● **ENTRIES SHOWN**
━━━━━━━━━━━━━━━━━━━━

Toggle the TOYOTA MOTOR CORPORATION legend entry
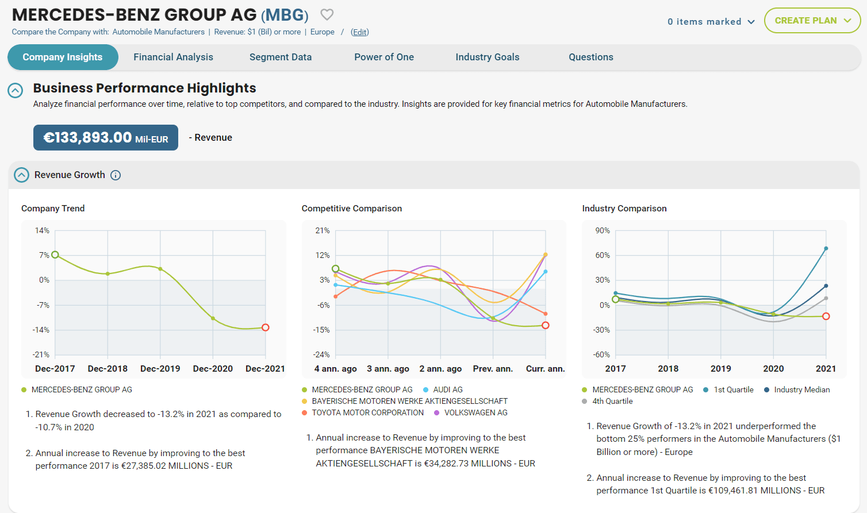 coord(367,412)
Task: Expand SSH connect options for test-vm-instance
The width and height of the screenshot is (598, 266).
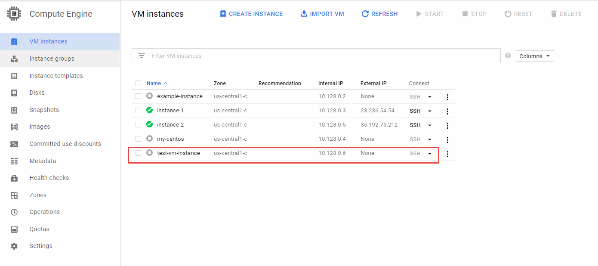Action: click(429, 153)
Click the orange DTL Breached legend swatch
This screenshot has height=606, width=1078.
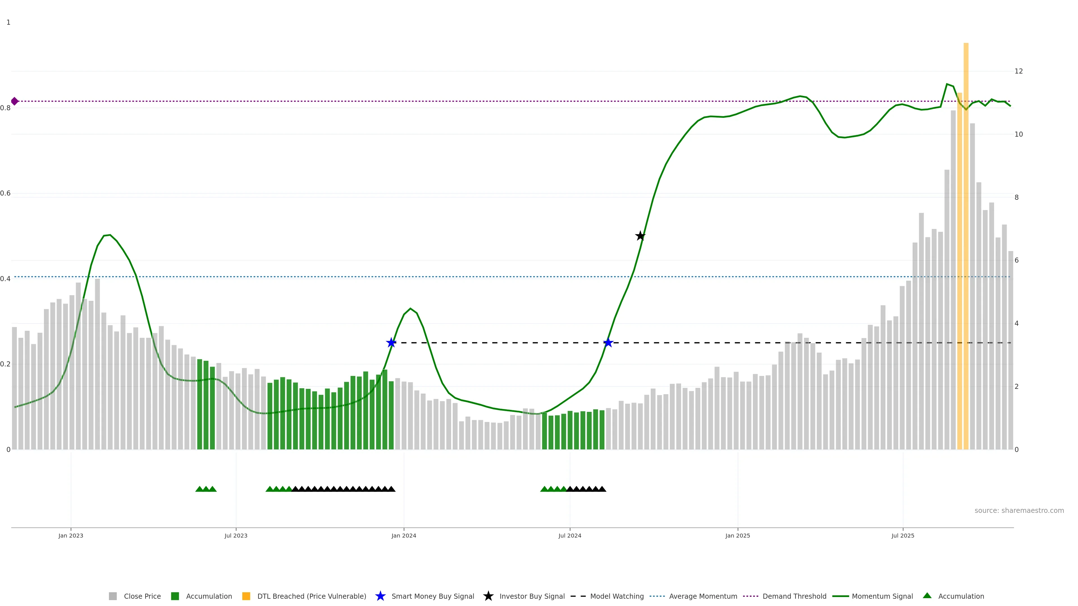click(x=246, y=596)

━━━━━━━━━━━━━━━━━━━━

● **EXERCISE**
In all of the data above, replace "legend" with "key" and leave everything else unchanged. Reproduce the lines without the pictures.

● **PROBLEM SOLUTION**
Toggle the TOYOTA MOTOR CORPORATION key entry
 coord(367,412)
Task: Expand SSH connect options for test-vm-instance
The width and height of the screenshot is (598, 266).
Action: click(429, 153)
Click the orange DTL Breached key swatch
This screenshot has height=606, width=1078.
click(x=246, y=596)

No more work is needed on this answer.